La Generación X ha sido un gran camaleón, adaptándose a una revolución sin precedentes en la forma de trabajar, interactuar y concebir el mundo. Sin embargo, los cambios externos muchas veces resultan más fáciles que soltar las mochilas emocionales y hábitos arraigados desde la niñez.
A medida que nos acercamos a la segunda mitad de la vida, alcanzar la plenitud implica dejar atrás pensamientos limitantes, creencias obsoletas y viejos resentimientos. No hay botox ni cirugía que actúe sobre la psiquis, y pocas cosas igualan la satisfacción de dominar nuestros propios demonios y apostar por el crecimiento personal.
Muchos atravesamos una crisis en la mediana edad: se derrumban los antiguos paradigmas y emergen nuestras verdaderas necesidades y anhelos. Como muchos nacidos en los 70, crecí moldeada por las expectativas sociales, familiares y culturales del lugar donde nací. No fue sino hasta los 40 cuando comencé a hacerme preguntas que debí plantearme a los 20: ¿Qué me gusta realmente?, ¿qué me hace feliz?, ¿cuáles son las cualidades no negociables de las personas con las que quiero compartir mi vida?

Tras años de terapia tradicional, conocí a un venezolano en el ocaso de su vida, exiliado político en Madrid, quien me introdujo al pensamiento del médico Eric Berne, padre del análisis transaccional. Para alguien ajena a la psicología, fue todo un descubrimiento. Berne, con un lenguaje simple, ofrece herramientas para el cambio personal y la mejora en nuestras relaciones.
Según el psiquiatra, nuestro ego se manifiesta desde tres estados: el niño, el padre y el adulto. En hogares con figuras paternales sanas y empáticas, el niño florece y, en su adultez, se comunica desde la madurez. Pero si crecimos bajo mandatos rígidos o con adultos poco nutritivos, ese niño puede sobreadaptarse y desconectarse de su esencia.
Estos estados del ego son fundamentales para entender las relaciones humanas. El padre representa las actitudes, creencias y comportamientos que hemos absorbido de las figuras con autoridad en nuestra vida (padres, tutores, maestros, etc.). Si ésta era crítica, nos puede llevar a creencias limitantes o mandatos obsoletos. El desafío radica en darse el amor y la compasión no recibida, entendiendo que uno hizo lo que pudo para adaptarse y sobrevivir a su realidad.

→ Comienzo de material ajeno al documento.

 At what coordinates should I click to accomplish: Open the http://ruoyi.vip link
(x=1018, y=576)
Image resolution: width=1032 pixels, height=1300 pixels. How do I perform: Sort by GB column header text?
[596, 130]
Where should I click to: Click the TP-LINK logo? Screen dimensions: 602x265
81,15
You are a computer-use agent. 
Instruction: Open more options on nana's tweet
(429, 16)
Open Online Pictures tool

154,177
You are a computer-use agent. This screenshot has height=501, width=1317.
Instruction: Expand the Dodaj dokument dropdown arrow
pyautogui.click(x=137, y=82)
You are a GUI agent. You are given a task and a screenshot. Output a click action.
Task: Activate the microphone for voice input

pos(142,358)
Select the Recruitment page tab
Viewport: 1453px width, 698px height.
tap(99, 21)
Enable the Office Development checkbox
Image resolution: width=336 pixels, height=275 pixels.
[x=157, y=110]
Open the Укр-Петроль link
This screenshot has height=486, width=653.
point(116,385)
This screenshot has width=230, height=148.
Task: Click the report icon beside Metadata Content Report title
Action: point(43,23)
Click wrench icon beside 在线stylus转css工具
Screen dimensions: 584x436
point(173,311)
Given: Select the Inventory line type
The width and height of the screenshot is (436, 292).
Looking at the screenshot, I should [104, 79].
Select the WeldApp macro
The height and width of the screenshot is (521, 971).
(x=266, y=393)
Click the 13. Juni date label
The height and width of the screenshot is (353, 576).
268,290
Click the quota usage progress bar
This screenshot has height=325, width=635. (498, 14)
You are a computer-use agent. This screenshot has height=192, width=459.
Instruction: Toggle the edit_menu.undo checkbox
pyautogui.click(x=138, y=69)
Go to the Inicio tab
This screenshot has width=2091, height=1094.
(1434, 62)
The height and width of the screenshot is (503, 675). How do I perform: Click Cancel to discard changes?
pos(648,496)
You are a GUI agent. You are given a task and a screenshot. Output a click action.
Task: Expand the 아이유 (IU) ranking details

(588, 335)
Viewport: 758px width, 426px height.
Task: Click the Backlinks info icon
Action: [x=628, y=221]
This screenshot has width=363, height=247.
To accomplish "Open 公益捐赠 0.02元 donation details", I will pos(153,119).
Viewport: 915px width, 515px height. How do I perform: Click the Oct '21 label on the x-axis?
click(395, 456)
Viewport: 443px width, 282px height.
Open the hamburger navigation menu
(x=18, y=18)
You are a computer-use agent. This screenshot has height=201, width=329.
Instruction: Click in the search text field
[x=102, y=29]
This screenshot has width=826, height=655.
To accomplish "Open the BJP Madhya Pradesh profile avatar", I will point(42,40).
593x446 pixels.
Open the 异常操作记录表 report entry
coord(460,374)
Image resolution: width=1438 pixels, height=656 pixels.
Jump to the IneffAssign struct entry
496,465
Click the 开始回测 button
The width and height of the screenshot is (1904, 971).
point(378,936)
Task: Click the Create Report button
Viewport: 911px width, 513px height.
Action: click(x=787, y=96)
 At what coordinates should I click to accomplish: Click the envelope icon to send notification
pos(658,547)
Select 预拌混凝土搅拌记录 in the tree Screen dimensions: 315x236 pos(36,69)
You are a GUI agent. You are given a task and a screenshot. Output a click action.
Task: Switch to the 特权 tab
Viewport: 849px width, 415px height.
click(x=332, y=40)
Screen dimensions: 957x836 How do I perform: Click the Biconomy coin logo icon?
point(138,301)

El niño contiene nuestras emociones, creatividad y heridas de infancia. Puede ser libre o adaptado, según el entorno en el que creció. Aquí aparecen los temores al abandono, al rechazo, y también la capacidad de disfrutar, crear y sentir placer. Dependiendo de qué tipo de infancia tuvimos predominará uno u otro.
Finalmente, el estado adulto es el que analiza con objetividad, toma decisiones sabias y no se deja arrastrar por los patrones de la infancia. Desde ahí es posible sanar, comprender nuestras reacciones y tomar responsabilidad por lo que queremos construir hacia adelante, entendiendo que todos somos producto de nuestra crianza y circunstancias.
En el análisis transaccional de Eric Berne, los tres estados del “yo” deben estar en equilibrio para tener relaciones sanas. Si domina el niño, podemos actuar impulsivamente. Si predomina el padre, podemos ser demasiado críticos o autoritarios. Y si el adulto no está al mando, tendremos dificultades para resolver conflictos o tomar decisiones conscientes.

El gran reto de esta etapa es abrazar a ese niño interior, cuestionar al padre interno y fortalecer al adulto. No se trata de un cambio superficial, sino de una transformación profunda, para florecer en lo que queda por venir.
La recomendación de Berne para AlgoPorVenir sería que no somos el guion que creamos para adaptarnos a nuestra realidad. Podemos entenderlo, reescribirlo y construir una historia distinta, donde lo mejor aún está por llegar.